Comunque il dato (!) è tratto. Kawamura Genki ha fatto la fortuna con questo libro, ha venduto un sacco di milioni all’estero (di sicuro in Giappone) e buon per lui che gli ha permesso anche di andare oltre e scrivere nuovi libri. E a noi cosa rimane?
Rimane il fatto che i giapponesi di oggi non sono quelli di parecchi decenni fa. Non voglio far polemiche, ma se dobbiamo ringraziare i classici della letteratura asiatica è perché ci hanno dimostrato cosa effettivamente fossero le genti di allora, le loro abitudini e soprattutto le loro malinconie.
Oggi il Giappone, nonostante certe, ed irrinunciabili, differenze è simile a qualsiasi altro popolo. E la storia di Genki ce lo conferma.
Il protagonista della storia fa il postino, ma durante il lavoro accusa dei fastidi. Il risultato medico è che è affetto da tumore alla testa. Non resta nulla da fare, se non disperarsi: ma ecco che all’improvviso gli appare il Diavolo in persona che gli propone un fatto.  Un giorno di vita in più in cambio di qualcosa. O come direbbe Fellini (più volte citato dallo scrittore): Per ottenere qualcosa, bisogna sacrificarne un’altra.

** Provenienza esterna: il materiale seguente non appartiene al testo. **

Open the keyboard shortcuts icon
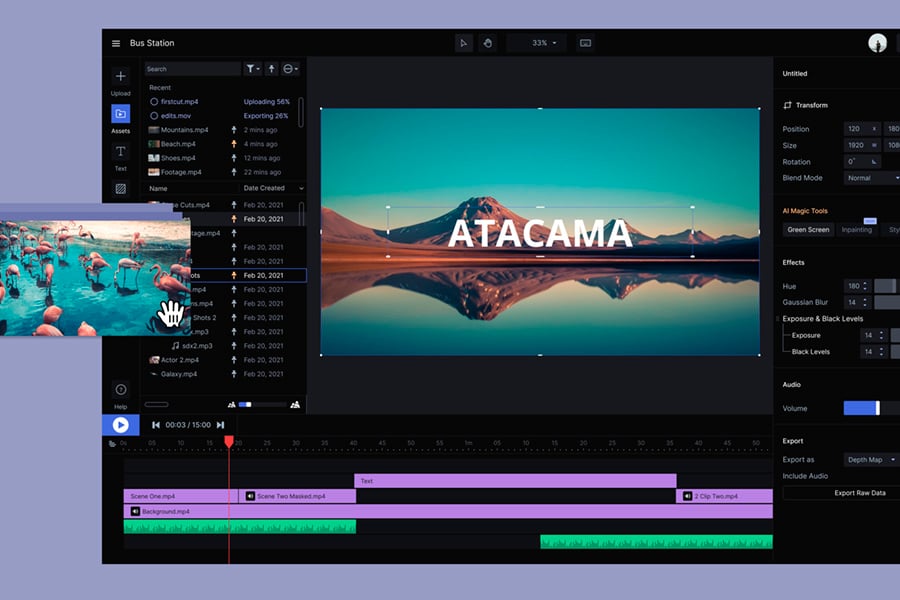 click(585, 43)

A questo punto il postino comincia a fare a meno di alcune cose (telefoni, cinema, orologi) fino a che il Diavolo gli propone di fare a meno dei gatti. Ma figuriamoci!
Da qui parte una serie di episodi che servono soltanto a convincerci che gli animali, ma ancora di più le persone (madre del protagonista e alla fine pure il padre!), sono effettivamente lo scoglio contro cui inutilmente possono sbattere le acque di un destino avverso (pensa te che metafora!).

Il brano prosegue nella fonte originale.